— What is being asked —
Return the data verbatim, without pictures.

[Stored data entries]
┌────────
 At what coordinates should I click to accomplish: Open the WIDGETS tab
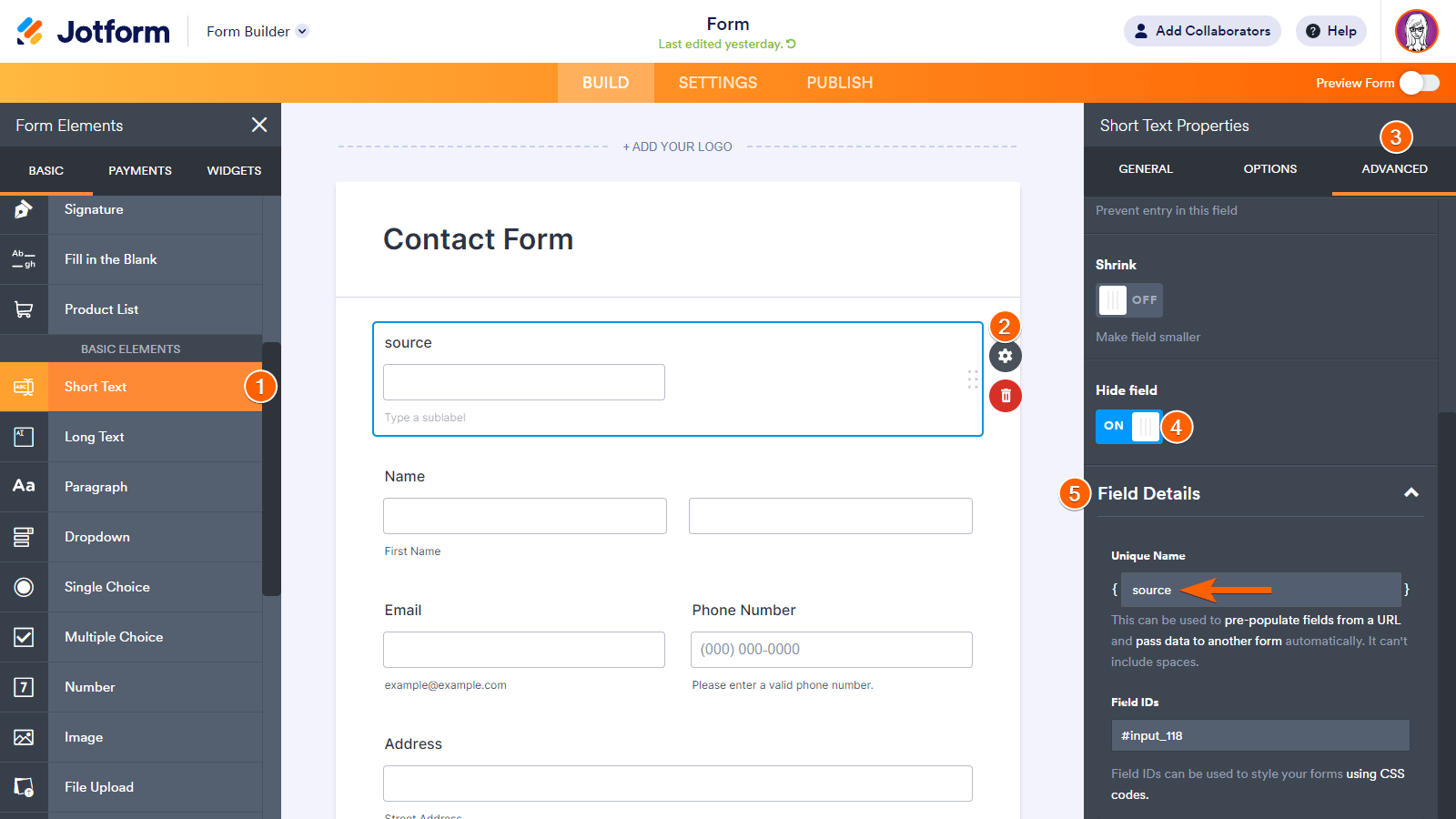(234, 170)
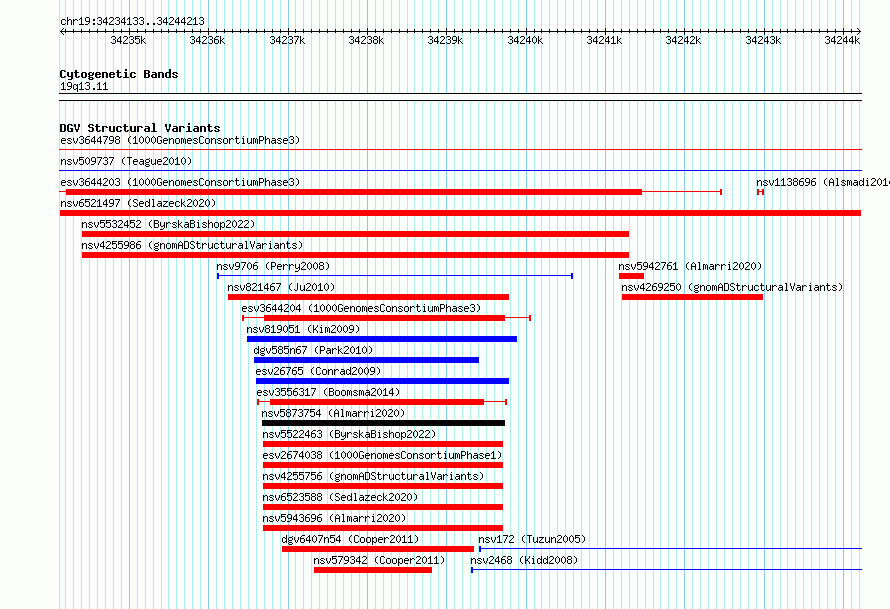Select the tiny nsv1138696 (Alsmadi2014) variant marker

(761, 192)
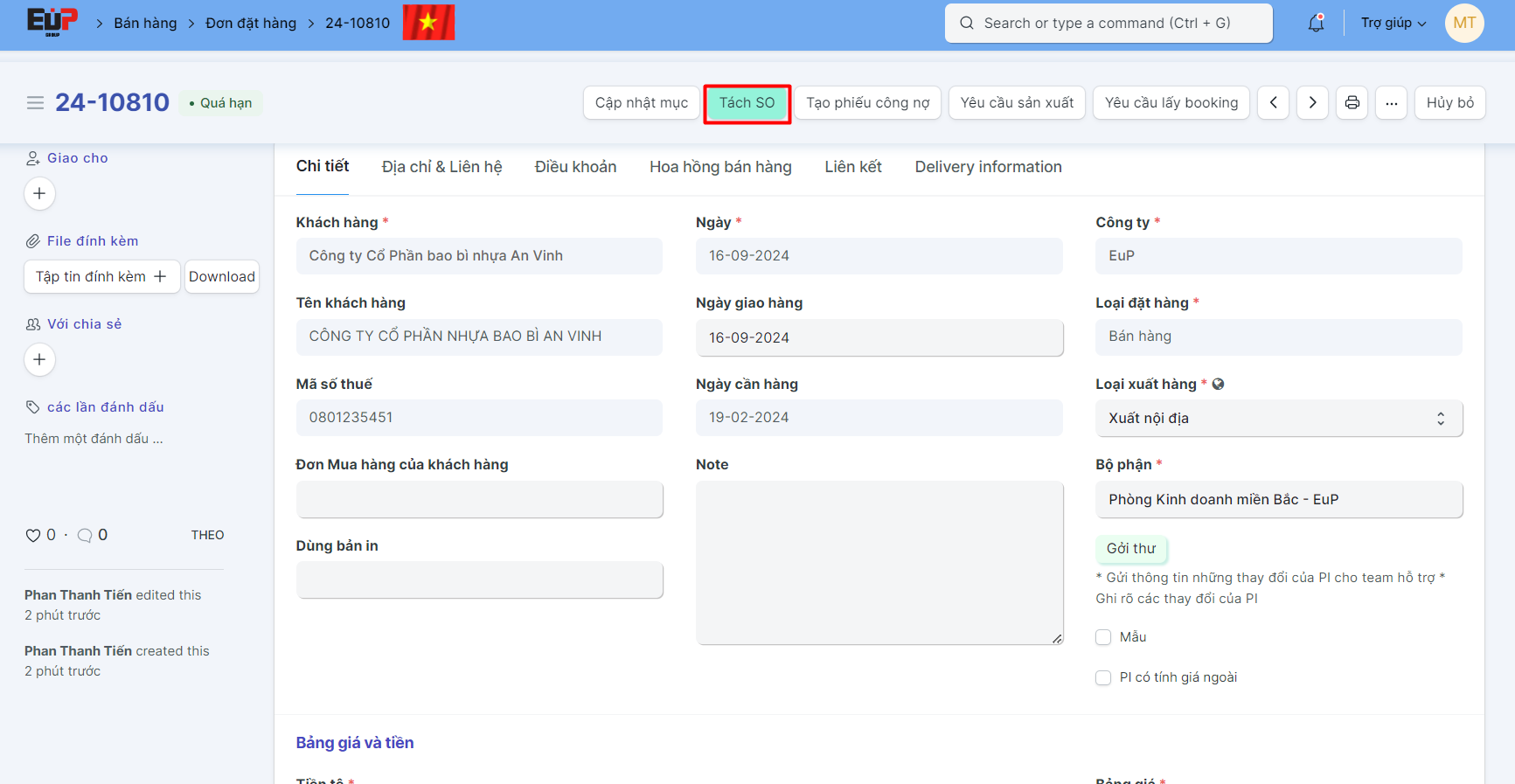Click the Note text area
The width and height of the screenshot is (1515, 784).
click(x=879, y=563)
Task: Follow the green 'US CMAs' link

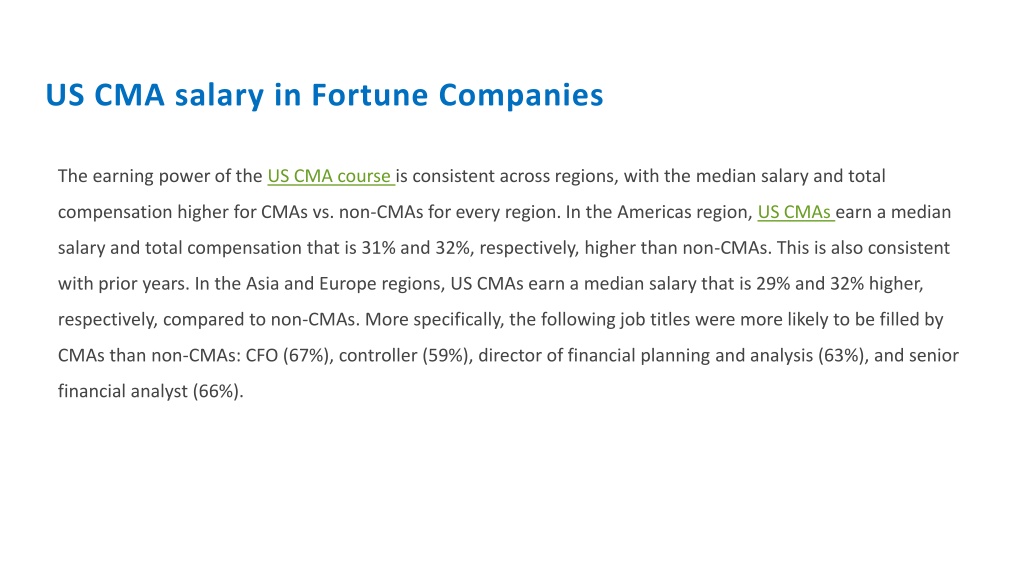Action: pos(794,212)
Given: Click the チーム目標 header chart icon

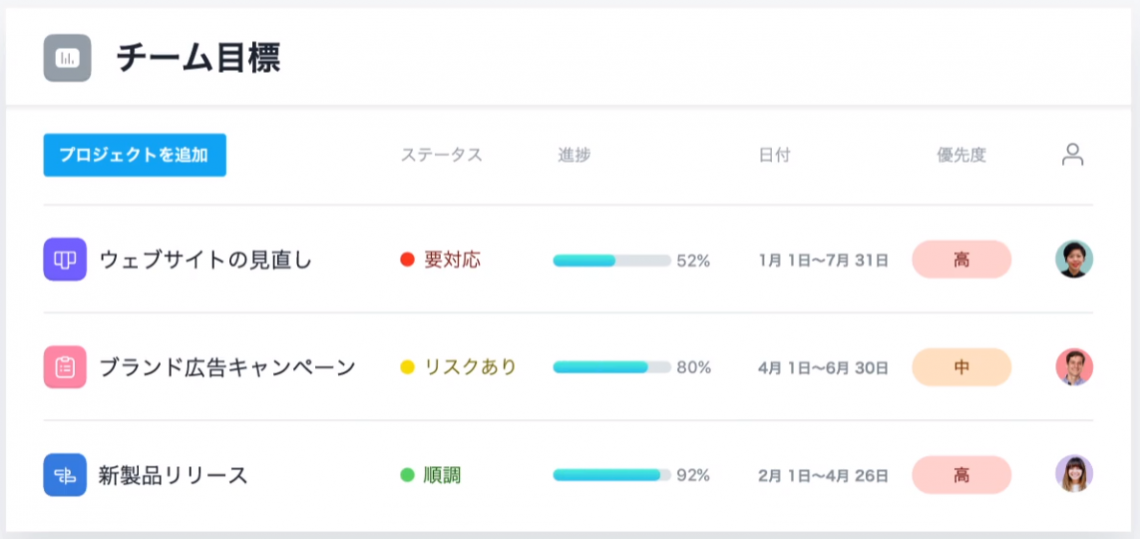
└────────
— Solution —
 At what coordinates should I click to accomplish: Open the WIDGETS tab
(234, 170)
Select the tiny nsv1138696 (Alsmadi2014) variant marker

(761, 192)
Click the Note text area
The width and height of the screenshot is (1515, 784).
click(x=879, y=563)
Task: Follow the green 'US CMAs' link

Action: pos(794,212)
Given: Click the チーム目標 header chart icon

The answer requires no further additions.